▶ _Problem description_: Copy every line below where the string "agent" is found.
Supplied information: Begin
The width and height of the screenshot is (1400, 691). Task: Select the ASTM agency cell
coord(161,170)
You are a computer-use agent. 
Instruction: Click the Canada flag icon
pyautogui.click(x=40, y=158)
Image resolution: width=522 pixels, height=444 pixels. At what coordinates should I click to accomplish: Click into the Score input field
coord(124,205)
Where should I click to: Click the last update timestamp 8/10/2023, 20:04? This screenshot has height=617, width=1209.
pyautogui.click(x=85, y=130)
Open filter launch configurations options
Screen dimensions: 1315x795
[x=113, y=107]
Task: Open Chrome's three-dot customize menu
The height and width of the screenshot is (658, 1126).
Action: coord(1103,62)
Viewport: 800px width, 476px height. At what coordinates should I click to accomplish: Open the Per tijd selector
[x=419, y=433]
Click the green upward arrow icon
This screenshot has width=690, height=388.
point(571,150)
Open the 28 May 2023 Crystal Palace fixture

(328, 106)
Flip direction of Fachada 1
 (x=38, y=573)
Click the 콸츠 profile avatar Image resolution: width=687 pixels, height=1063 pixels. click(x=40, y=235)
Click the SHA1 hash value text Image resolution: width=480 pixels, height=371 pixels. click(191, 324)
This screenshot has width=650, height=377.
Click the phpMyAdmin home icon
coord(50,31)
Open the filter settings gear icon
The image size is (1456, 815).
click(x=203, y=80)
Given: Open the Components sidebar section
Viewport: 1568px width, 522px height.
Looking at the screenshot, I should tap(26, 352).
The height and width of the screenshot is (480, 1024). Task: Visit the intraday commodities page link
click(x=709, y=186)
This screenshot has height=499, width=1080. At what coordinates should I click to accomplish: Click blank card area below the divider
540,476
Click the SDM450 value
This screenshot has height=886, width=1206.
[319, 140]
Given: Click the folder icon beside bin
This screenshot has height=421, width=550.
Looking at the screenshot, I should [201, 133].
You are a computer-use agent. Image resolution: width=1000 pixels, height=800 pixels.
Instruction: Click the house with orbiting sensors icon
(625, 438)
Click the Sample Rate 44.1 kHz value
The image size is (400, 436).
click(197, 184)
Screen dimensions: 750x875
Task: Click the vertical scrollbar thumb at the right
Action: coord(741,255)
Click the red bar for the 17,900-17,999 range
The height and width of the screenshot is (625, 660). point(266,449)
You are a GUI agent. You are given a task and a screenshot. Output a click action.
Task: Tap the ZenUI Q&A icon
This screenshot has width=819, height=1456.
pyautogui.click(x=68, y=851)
Supplied information: End
▶ _Response_:
You are a computer-use agent. 
You are a computer-use agent. Image resolution: width=1000 pixels, height=800 pixels.
You are a GUI agent. You are given a task and a screenshot. Output a click action.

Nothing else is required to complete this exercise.